Aim 1 |
In the Spatial SVD code, restate the block beginning "# Specify the necessary parameters" as a short list of its main facts.

Document section |
■ ■ ■ ■

Compressing using Spatial SVD in auto mode with multiplicity = 8 for rank rounding

def spatial_svd_auto_mode():

    sess = tf.compat.v1.Session()
    # Construct graph
    with sess.graph.as_default():
        _ = VGG16(weights=None, input_shape=(224, 224, 3))
        init = tf.compat.v1.global_variables_initializer()
    sess.run(init)

    # ignore first Conv2D op
    conv2d = sess.graph.get_operation_by_name('block1_conv1/Conv2D')
    modules_to_ignore = [conv2d]

    greedy_params = GreedySelectionParameters(target_comp_ratio=Decimal(0.8),
                                              num_comp_ratio_candidates=10,
                                              use_monotonic_fit=True,
                                              saved_eval_scores_dict=None)

    auto_params = SpatialSvdParameters.AutoModeParams(greedy_select_params=greedy_params,
                                                      modules_to_ignore=modules_to_ignore)

    params = SpatialSvdParameters(input_op_names=['input_1'], output_op_names=['predictions/Softmax'],
                                  mode=SpatialSvdParameters.Mode.auto, params=auto_params, multiplicity=8)
    input_shape = (1, 3, 224, 224)

    # Single call to compress the model
    compr_model_sess, stats = ModelCompressor.compress_model(sess=sess,
                                                             working_dir=str('./'),
                                                             eval_callback=evaluate_model,
                                                             eval_iterations=10,
                                                             input_shape=input_shape,
                                                             compress_scheme=CompressionScheme.spatial_svd,
                                                             cost_metric=CostMetric.mac,
                                                             parameters=params,
                                                             trainer=None)

    print(stats)    # Stats object can be pretty-printed easily

Compressing using Spatial SVD in manual mode

def spatial_svd_manual_mode():

    sess = tf.compat.v1.Session()
    # Construct graph
    with sess.graph.as_default():
        _ = VGG16(weights=None, input_shape=(224, 224, 3))
        init = tf.compat.v1.global_variables_initializer()
    sess.run(init)

    # Pick two convs to compress as examples
    conv2d = sess.graph.get_operation_by_name('block1_conv1/Conv2D')
    conv2d_1 = sess.graph.get_operation_by_name('block1_conv2/Conv2D')

    # Specify the necessary parameters
    manual_params = SpatialSvdParameters.ManualModeParams([ModuleCompRatioPair(module=conv2d, comp_ratio=0.5),
                                                           ModuleCompRatioPair(module=conv2d_1, comp_ratio=0.4)])

    params = SpatialSvdParameters(input_op_names=['input_1'], output_op_names=['predictions/Softmax'],
                                  mode=SpatialSvdParameters.Mode.manual, params=manual_params)

    input_shape = (1, 3, 224, 224)

    # Single call to compress the model
    compr_model_sess, stats = ModelCompressor.compress_model(sess=sess,
                                                             working_dir=str('./'),
                                                             eval_callback=evaluate_model,
                                                             eval_iterations=10,
                                                             input_shape=input_shape,
                                                             compress_scheme=CompressionScheme.spatial_svd,
                                                             cost_metric=CostMetric.mac,
                                                             parameters=params,
                                                             trainer=None)

■ ■ ■ ■

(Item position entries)
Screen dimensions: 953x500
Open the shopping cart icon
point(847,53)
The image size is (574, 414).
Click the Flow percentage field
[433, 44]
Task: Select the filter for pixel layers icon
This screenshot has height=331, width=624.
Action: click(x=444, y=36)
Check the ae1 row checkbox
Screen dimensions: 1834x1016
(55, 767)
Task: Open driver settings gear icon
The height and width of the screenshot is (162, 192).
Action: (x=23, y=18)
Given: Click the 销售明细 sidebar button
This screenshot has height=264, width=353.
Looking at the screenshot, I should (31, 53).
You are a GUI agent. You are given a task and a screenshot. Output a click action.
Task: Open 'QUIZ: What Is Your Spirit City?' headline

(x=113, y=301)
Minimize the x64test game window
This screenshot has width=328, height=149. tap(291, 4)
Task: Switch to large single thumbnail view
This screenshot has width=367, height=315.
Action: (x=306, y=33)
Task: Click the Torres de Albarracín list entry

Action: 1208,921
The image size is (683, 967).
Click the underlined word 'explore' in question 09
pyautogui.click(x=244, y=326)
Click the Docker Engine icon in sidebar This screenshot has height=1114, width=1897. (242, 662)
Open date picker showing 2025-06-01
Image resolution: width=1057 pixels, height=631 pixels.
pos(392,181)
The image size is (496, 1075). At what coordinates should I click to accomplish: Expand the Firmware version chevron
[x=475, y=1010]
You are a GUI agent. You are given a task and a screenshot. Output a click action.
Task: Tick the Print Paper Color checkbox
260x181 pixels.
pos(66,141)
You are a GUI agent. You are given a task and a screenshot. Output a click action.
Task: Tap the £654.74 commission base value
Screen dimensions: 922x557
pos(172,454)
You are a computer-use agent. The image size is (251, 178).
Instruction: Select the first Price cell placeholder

■ ■ ■ ■

Aim 2 |
Lay out the item position entries as a JSON list of strings, one string per line and no blank lines. Begin at the line that contains "Given: Click the 销售明细 sidebar button" and stop after the line that contains "Click the Docker".

Complete output 1 |
- Manual-mode parameters are built with SpatialSvdParameters.ManualModeParams.
- conv2d is paired with a compression ratio of 0.5.
- conv2d_1 is paired with a compression ratio of 0.4.

Complete output 2 |
[
  "Given: Click the 销售明细 sidebar button",
  "This screenshot has height=264, width=353.",
  "Looking at the screenshot, I should (31, 53).",
  "You are a GUI agent. You are given a task and a screenshot. Output a click action.",
  "Task: Open 'QUIZ: What Is Your Spirit City?' headline",
  "(x=113, y=301)",
  "Minimize the x64test game window",
  "This screenshot has width=328, height=149. tap(291, 4)",
  "Task: Switch to large single thumbnail view",
  "This screenshot has width=367, height=315.",
  "Action: (x=306, y=33)",
  "Task: Click the Torres de Albarracín list entry",
  "Action: 1208,921",
  "The image size is (683, 967).",
  "Click the underlined word 'explore' in question 09",
  "pyautogui.click(x=244, y=326)",
  "Click the Docker Engine icon in sidebar This screenshot has height=1114, width=1897. (242, 662)"
]